Contents
show
Turkey and Mushroom Casserole with Potato Topping
The perfect turkey and mushroom casserole with potato topping recipe with a picture and simple step-by-step instructions.
- 400 g Potatoes
- 450 g Turkey
- 500 g Mushrooms
- 1 Onion
- 1 Clove of garlic
- 3 El Parsley Tk
- 2 El Flour
- 600 ml Chicken broth
- Salt
- Pepper
- 2 Tl Oil
- Boil potatoes in their skins, let cool and cut into slices.
- Dice turkey, onions and garlic, slice mushrooms
- Fry the turkey in a saucepan (preferably a casserole if you have) with 1 teaspoon of oil that is lightly browned, then take it out and set aside.
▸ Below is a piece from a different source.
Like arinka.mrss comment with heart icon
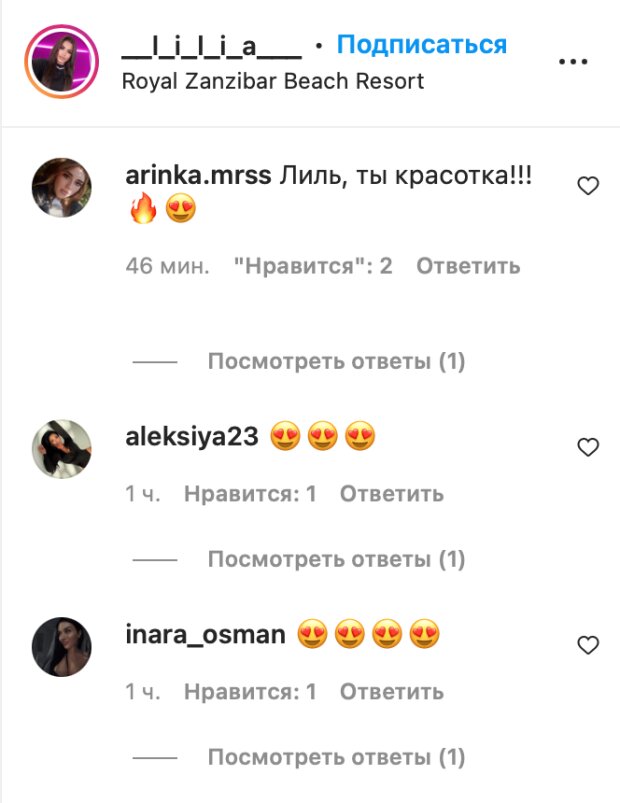The height and width of the screenshot is (803, 620). [588, 185]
- Put the mushrooms in the pot and fry for about 5 minutes so that they get color.
- Add the garlic, onions and 2 tablespoons of Tk parsley and stir in.
- Add flour and add 2min. Cook at the same time, gradually deglaze with the stock and bring to the boil, stirring constantly.
- Add the turkey again and bring to the boil again.
- If you have an ovenproof casserole, you can continue with it now, if not, put the mixture in a baking dish.
- Cover with the potato slices, drizzle with the remaining oil and season with salt and pepper.
- At 200 ° C approx. 25-30min. to bake.
- Sprinkle with parsley and serve immediately.
- For my Weight Watchers friends, one serving is a staggering 6pp.